Search is how people who know what they want find it fast. How to design the input, suggestions, and results.

Shaheer Malik

Shaheer Malik

Framer Designer & Developer

June 21, 20266 min read

Search is how the most motivated users find what they want. On content-heavy sites and apps, a good search experience can be the most-used feature, and a bad one quietly sends people away.

This guide covers how to design the search input, suggestions, and results.

Add prominent search once you have enough content that browsing alone is slow, like large stores, documentation, or apps with lots of records. On small sites, clear navigation matters more than a search box.

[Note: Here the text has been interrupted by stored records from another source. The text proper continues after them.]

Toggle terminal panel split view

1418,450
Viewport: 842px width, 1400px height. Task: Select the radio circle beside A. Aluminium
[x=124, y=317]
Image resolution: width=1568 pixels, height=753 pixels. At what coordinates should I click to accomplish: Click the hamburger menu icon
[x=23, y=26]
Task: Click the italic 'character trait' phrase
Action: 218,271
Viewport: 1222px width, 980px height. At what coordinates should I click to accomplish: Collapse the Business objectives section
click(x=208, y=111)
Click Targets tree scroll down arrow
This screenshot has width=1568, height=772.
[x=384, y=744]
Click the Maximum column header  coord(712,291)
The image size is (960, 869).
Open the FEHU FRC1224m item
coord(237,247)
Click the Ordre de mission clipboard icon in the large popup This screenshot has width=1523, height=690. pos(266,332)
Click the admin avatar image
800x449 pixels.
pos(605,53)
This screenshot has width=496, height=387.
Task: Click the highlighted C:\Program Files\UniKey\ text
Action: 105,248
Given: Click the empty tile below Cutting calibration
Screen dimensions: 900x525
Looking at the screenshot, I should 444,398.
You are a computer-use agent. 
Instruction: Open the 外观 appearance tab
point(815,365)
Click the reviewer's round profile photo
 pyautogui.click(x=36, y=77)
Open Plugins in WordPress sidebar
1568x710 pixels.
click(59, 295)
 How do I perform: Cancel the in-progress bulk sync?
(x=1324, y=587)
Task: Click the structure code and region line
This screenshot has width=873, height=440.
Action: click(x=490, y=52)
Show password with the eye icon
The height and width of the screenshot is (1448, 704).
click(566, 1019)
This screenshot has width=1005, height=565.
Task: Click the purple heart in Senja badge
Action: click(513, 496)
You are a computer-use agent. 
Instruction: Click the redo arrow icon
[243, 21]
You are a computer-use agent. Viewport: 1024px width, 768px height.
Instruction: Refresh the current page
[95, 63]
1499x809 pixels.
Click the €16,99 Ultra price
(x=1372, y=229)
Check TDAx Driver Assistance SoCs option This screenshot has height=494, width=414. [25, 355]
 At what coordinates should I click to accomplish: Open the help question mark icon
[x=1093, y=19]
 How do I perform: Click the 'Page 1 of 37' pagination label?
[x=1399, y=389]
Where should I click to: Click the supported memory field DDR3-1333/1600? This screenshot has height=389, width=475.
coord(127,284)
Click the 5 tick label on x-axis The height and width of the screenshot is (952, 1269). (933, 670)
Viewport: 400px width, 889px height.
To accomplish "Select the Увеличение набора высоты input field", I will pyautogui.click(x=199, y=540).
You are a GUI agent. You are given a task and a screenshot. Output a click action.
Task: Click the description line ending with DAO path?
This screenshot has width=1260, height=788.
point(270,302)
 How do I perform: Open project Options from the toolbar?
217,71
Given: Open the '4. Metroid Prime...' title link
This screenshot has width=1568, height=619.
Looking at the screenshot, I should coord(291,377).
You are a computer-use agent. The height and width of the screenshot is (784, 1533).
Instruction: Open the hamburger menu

Designing the search input

  • Use a recognizable magnifier icon and clear placeholder text.
  • Place it where people expect it, usually top right or center on content sites.
  • Make the field wide enough to show a full query.
  • Offer suggestions or autocomplete as people type.
  • Keep recent or popular searches handy when the field is empty.

Designing the results

  • Show the most relevant results first, and make the query visible.
  • Support filters and sorting for large result sets, using clear form controls.
  • Design a helpful empty state with suggestions when nothing matches.
  • Handle typos and partial matches gracefully.

Accessibility

Label the search field clearly, make suggestions navigable by keyboard, and announce result counts so screen reader users know what happened. See accessibility.

Common mistakes

  • Hiding search behind an icon on a content-heavy site.
  • A blank, unhelpful no-results page.
  • No autocomplete or tolerance for typos.
  • Results with no filters or sorting on large sets.

Want a polished, consistent UI?

Components like these add up to the whole product experience. I design and build clean, consistent interfaces for SaaS and AI startups, with a proper design system so every part stays in sync. See my UI/UX design services, browse case studies, or get a fixed quote in 24 hours.

Frequently asked questions

Where should the search bar go?

Where people expect it, usually the top right, or centered on content-first sites. Keep it visible on content-heavy sites rather than hidden behind an icon.

Do I need autocomplete?

On any site with real content, yes. Suggestions speed people up and reduce typos and dead ends.

What should the no-results page show?

A clear message plus helpful next steps, like suggestions, popular items, or a way to broaden the query.

How do I make search accessible?

Label the field, make suggestions keyboard navigable, and announce result counts to screen readers.